Reproduce word for word everything in the records below, from the line containing "so click(x=96, y=556)." down to the line containing "coordinates (682, 542).", with both of those lines included.

+++ Supplied information +++

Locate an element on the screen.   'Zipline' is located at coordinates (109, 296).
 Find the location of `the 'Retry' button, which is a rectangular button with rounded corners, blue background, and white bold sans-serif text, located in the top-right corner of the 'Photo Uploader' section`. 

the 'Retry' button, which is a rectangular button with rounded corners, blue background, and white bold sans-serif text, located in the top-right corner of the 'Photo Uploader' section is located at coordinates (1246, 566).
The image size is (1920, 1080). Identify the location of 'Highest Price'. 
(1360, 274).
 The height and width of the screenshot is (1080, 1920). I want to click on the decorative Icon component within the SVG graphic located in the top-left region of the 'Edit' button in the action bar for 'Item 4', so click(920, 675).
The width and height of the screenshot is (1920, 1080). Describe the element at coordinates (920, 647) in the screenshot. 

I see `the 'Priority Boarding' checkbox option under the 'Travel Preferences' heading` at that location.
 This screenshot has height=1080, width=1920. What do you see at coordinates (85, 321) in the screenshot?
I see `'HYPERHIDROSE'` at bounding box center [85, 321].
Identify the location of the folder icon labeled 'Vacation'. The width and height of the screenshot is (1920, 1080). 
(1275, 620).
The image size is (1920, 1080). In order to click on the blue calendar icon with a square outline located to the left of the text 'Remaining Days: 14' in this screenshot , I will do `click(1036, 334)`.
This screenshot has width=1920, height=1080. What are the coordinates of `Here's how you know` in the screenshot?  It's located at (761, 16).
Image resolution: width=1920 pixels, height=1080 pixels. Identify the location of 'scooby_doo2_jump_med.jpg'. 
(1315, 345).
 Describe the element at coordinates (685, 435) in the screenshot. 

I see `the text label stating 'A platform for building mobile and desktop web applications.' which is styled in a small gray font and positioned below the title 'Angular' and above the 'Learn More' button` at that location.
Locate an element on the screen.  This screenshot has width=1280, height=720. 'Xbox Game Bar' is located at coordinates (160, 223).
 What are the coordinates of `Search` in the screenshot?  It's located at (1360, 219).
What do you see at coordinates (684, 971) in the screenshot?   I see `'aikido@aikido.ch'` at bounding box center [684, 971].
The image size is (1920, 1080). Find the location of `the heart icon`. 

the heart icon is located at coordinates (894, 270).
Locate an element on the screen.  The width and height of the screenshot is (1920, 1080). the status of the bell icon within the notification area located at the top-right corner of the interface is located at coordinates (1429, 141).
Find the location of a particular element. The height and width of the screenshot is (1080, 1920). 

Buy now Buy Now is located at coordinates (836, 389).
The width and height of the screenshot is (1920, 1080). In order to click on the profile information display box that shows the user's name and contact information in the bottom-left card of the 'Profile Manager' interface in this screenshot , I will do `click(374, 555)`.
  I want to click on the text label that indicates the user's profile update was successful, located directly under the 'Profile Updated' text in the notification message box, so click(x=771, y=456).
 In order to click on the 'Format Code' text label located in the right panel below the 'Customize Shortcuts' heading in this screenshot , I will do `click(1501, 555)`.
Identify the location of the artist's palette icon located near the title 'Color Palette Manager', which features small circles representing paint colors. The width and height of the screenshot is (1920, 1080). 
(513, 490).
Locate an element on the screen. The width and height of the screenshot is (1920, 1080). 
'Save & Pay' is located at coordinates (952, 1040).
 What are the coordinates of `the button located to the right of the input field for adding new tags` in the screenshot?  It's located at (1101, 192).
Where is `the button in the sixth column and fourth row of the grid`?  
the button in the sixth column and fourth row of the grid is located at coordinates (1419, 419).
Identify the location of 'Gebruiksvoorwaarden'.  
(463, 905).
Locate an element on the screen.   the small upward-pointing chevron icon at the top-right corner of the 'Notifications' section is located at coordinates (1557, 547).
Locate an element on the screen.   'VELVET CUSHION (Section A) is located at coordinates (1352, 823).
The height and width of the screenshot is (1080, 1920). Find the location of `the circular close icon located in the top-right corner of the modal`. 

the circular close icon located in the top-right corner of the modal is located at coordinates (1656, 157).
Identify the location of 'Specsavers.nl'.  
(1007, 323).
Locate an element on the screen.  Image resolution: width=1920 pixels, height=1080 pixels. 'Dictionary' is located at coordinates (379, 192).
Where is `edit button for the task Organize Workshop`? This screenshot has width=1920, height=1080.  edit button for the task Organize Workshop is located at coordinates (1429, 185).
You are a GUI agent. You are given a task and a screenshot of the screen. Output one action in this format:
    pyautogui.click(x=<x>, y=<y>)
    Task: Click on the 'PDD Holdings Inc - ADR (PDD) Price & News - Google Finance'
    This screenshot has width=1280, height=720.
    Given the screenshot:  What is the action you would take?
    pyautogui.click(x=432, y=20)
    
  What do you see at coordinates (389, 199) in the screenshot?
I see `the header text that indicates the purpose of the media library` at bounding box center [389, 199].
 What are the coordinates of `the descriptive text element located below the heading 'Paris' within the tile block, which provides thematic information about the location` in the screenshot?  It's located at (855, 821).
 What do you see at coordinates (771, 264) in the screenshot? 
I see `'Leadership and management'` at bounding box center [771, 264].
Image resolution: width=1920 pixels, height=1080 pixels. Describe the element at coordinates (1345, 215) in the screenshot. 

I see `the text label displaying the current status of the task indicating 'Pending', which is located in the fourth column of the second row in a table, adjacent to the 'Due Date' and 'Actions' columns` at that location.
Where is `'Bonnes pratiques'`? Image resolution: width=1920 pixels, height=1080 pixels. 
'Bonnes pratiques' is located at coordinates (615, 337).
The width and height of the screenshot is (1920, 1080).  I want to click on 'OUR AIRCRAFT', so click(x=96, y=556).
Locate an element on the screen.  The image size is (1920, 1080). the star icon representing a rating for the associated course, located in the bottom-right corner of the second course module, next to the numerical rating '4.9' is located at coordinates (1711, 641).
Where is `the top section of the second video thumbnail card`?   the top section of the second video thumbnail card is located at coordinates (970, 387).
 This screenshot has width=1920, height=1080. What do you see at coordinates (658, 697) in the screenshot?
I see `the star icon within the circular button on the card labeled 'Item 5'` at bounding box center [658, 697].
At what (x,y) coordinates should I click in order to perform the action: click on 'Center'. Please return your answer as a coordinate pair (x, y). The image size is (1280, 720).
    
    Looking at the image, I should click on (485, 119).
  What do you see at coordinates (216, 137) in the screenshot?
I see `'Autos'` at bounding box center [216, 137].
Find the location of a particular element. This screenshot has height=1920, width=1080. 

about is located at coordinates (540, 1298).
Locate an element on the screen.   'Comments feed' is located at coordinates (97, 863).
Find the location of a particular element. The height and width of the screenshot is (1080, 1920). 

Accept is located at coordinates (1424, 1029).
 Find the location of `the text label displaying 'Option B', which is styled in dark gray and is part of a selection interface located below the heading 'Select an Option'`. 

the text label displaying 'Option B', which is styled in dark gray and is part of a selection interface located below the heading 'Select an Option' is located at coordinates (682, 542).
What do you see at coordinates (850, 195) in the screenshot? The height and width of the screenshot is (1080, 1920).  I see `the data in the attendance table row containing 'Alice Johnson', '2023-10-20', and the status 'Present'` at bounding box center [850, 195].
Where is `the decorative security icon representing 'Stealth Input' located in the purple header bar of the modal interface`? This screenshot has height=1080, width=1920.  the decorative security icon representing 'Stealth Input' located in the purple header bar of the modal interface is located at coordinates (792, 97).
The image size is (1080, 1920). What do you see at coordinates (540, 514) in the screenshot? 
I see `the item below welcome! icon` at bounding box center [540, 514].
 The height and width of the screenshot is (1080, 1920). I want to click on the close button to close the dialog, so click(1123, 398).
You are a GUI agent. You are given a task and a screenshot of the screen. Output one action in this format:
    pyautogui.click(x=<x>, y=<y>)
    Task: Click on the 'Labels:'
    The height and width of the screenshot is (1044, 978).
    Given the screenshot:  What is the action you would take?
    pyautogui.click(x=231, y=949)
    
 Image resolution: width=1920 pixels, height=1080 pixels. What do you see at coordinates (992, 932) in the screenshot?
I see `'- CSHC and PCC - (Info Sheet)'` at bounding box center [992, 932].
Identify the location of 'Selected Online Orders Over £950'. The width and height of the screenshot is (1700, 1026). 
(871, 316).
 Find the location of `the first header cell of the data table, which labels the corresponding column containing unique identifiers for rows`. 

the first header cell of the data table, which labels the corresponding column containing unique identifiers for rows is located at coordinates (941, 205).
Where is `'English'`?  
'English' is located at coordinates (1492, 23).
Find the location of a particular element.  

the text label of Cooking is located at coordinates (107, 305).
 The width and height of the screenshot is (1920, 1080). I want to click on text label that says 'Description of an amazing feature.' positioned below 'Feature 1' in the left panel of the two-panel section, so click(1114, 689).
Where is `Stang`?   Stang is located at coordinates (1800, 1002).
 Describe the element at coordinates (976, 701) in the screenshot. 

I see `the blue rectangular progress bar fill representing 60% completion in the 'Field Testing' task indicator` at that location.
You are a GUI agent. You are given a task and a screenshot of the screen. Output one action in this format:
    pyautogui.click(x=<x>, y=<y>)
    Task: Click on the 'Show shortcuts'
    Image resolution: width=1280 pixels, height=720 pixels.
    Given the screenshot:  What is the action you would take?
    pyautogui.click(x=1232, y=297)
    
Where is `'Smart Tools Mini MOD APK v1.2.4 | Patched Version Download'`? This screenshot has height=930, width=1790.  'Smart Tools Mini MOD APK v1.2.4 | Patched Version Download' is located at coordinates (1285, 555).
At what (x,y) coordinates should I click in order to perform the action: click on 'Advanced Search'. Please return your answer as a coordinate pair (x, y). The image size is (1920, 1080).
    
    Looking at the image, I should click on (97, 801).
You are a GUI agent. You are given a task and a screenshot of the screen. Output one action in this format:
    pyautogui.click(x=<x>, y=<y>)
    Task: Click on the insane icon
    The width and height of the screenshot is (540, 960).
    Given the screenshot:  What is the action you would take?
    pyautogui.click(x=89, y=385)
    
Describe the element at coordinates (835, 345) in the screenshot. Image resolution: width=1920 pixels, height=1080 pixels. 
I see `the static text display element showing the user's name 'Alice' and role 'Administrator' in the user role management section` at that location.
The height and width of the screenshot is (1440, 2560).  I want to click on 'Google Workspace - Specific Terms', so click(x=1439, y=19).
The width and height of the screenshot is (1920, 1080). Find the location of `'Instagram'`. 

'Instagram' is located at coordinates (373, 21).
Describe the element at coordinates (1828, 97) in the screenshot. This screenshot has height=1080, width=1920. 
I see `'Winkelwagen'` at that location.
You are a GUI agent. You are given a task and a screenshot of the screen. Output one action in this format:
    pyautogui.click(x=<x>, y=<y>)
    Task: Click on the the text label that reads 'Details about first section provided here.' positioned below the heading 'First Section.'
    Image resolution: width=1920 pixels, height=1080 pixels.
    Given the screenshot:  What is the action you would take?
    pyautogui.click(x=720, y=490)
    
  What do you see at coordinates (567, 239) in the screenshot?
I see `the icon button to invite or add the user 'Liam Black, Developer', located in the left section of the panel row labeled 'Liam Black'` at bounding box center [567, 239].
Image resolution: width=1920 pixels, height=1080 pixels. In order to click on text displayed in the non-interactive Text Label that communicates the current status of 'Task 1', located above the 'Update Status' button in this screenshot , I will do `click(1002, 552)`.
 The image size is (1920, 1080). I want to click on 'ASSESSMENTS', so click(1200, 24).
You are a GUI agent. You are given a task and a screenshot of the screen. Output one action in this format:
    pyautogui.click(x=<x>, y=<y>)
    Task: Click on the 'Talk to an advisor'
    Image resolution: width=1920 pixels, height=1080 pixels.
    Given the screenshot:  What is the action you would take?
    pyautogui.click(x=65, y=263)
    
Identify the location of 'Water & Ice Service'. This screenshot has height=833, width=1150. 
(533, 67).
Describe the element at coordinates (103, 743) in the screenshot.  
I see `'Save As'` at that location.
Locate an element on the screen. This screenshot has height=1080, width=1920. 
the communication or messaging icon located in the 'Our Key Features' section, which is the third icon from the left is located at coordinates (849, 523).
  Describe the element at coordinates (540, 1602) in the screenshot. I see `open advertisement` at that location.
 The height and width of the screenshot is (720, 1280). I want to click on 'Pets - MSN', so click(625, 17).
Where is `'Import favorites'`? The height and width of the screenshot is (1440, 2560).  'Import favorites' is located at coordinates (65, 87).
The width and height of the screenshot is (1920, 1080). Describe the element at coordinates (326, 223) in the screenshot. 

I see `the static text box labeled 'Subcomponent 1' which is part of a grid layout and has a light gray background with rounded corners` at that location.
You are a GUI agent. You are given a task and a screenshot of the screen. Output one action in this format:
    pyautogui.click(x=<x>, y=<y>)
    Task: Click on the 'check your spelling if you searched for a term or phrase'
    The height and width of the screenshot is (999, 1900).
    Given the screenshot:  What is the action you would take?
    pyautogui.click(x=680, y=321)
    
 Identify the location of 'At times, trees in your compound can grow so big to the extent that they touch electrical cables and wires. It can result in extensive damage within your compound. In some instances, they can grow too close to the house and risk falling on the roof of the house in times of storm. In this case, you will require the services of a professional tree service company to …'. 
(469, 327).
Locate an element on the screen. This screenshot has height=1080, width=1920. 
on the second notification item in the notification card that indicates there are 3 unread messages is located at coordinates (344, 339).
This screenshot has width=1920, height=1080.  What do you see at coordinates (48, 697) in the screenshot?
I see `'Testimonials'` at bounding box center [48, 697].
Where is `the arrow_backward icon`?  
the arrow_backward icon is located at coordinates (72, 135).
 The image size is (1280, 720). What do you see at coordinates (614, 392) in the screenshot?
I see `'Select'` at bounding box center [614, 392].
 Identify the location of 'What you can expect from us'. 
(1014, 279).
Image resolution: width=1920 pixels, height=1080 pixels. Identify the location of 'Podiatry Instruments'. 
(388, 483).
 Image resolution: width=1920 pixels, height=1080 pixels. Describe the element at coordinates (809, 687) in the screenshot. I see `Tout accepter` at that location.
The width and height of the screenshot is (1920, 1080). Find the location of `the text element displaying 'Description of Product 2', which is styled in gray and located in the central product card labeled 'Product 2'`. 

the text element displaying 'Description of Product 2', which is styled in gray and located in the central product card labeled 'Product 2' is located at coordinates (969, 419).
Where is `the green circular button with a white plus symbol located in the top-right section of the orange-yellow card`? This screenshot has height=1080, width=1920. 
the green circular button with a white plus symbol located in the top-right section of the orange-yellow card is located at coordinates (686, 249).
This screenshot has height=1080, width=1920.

+++

# [Response below]
The width and height of the screenshot is (1920, 1080).  I want to click on 'OUR AIRCRAFT', so click(x=96, y=556).
Locate an element on the screen.  The image size is (1920, 1080). the star icon representing a rating for the associated course, located in the bottom-right corner of the second course module, next to the numerical rating '4.9' is located at coordinates (1711, 641).
Where is `the top section of the second video thumbnail card`?   the top section of the second video thumbnail card is located at coordinates (970, 387).
 This screenshot has width=1920, height=1080. What do you see at coordinates (658, 697) in the screenshot?
I see `the star icon within the circular button on the card labeled 'Item 5'` at bounding box center [658, 697].
At what (x,y) coordinates should I click in order to perform the action: click on 'Center'. Please return your answer as a coordinate pair (x, y). The image size is (1280, 720).
    
    Looking at the image, I should click on (485, 119).
  What do you see at coordinates (216, 137) in the screenshot?
I see `'Autos'` at bounding box center [216, 137].
Find the location of a particular element. This screenshot has height=1920, width=1080. 

about is located at coordinates (540, 1298).
Locate an element on the screen.   'Comments feed' is located at coordinates (97, 863).
Find the location of a particular element. The height and width of the screenshot is (1080, 1920). 

Accept is located at coordinates (1424, 1029).
 Find the location of `the text label displaying 'Option B', which is styled in dark gray and is part of a selection interface located below the heading 'Select an Option'`. 

the text label displaying 'Option B', which is styled in dark gray and is part of a selection interface located below the heading 'Select an Option' is located at coordinates (682, 542).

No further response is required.